## Physics for Scientists and Engineers: A Strategic Approach with Modern Physics (3rd Edition)

Let $m_s$ be the mass of the student. Let $m_b$ be the mass of the beam. Let $F_2$ be the force exerted by Support 2. To find the force $F_2$, we can consider the net torque about the axis of rotation located at the position of Support 1. $\sum \tau = 0$ $(3.0~m)~F_2 - r_s~m_s~g-r_b~m_b~g = 0$ $(3.0~m)~F_2 = r_s~m_s~g + r_b~m_b~g$ $F_2 = \frac{r_s~m_s~g + r_b~m_b~g}{3.0~m}$ $F_2 = \frac{(2.0~m)(80~kg)(9.80~m/s^2) + (1.5~m)(100~kg)(9.80~m/s^2)}{3.0~m}$ $F_2 = 1010~N$ Support 2 exerts an upward force of 1010 N on the beam.

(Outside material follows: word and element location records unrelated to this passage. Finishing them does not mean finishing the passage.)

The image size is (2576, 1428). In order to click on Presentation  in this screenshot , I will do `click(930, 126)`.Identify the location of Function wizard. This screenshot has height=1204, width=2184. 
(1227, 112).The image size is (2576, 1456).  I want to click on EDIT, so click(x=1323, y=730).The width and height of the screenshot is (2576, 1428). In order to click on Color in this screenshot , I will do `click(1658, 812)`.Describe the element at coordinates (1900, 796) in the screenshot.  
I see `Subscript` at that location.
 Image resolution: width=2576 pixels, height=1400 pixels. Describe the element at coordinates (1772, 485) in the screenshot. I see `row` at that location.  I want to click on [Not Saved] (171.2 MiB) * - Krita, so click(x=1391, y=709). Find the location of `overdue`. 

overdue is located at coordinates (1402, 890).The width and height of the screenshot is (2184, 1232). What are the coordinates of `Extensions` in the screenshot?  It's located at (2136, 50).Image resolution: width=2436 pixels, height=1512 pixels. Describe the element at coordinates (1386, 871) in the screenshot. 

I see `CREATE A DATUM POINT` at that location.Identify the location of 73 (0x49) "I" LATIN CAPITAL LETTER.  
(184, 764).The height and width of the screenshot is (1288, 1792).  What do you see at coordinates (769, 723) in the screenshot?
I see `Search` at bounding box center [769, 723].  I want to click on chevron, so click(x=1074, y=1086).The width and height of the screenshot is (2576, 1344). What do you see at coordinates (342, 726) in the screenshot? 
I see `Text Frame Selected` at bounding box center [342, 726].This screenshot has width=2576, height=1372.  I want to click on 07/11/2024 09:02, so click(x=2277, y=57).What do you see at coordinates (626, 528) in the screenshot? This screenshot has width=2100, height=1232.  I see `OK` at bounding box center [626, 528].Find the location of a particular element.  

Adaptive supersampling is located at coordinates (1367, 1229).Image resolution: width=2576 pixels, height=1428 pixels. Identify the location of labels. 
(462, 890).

To find the force $F_1$, we can consider the sum of the vertical forces. $\sum F_y = 0$ $F_1+F_2-m_s~g-m_b~g = 0$ $F_1 = m_s~g+m_b~g-F_2$ $F_1 = (80~kg)(9.80~m/s^2)+(100~kg)(9.80~m/s^2)-1010~N$ $F_1 = 750~N$ Support 1 exerts an upward force of 750 N on the beam.